> _EXERCISE_
From the entries below, copy exactly the lines from the one that contains "Given: Click the Environments globe icon" through the one that contains "Select the Word", both included, and only those.

DATA LISTING Block Start

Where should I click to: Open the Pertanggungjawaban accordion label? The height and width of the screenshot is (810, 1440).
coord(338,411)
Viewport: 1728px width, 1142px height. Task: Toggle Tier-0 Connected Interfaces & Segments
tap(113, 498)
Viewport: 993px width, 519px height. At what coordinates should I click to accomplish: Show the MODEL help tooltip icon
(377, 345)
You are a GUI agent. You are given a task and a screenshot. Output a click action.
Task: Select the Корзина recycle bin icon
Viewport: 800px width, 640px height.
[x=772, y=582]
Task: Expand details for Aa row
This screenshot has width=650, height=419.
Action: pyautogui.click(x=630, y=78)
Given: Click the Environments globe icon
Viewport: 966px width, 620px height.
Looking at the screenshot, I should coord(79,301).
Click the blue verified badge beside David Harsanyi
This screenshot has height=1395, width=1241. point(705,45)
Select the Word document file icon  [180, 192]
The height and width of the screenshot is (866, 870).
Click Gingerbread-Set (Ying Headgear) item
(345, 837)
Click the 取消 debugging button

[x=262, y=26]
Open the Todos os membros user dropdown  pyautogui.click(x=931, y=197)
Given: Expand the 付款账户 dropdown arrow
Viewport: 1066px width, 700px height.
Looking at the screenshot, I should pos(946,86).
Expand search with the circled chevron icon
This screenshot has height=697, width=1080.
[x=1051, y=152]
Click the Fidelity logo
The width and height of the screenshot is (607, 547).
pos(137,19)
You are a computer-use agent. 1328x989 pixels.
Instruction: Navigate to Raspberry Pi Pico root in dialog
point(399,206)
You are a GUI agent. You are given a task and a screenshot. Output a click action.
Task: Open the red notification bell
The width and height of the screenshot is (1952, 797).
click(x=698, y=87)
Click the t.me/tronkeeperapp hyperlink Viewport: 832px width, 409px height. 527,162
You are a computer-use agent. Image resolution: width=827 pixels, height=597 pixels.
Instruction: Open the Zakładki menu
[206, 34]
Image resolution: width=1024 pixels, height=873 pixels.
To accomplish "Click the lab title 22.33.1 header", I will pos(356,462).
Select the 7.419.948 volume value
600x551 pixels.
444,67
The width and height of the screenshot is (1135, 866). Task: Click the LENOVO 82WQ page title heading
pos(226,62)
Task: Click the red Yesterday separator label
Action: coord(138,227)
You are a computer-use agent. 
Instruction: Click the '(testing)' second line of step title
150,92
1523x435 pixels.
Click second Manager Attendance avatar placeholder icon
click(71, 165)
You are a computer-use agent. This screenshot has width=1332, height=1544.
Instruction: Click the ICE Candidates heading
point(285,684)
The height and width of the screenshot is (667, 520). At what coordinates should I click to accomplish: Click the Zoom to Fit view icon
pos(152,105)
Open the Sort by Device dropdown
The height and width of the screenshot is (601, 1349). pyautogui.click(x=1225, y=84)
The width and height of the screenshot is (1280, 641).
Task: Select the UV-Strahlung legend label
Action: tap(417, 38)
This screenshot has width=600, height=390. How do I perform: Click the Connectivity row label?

DATA LISTING Block End

> _SOLUTION FOR THIS EXERCISE_
Given: Click the Environments globe icon
Viewport: 966px width, 620px height.
Looking at the screenshot, I should coord(79,301).
Click the blue verified badge beside David Harsanyi
This screenshot has height=1395, width=1241. point(705,45)
Select the Word document file icon  [180, 192]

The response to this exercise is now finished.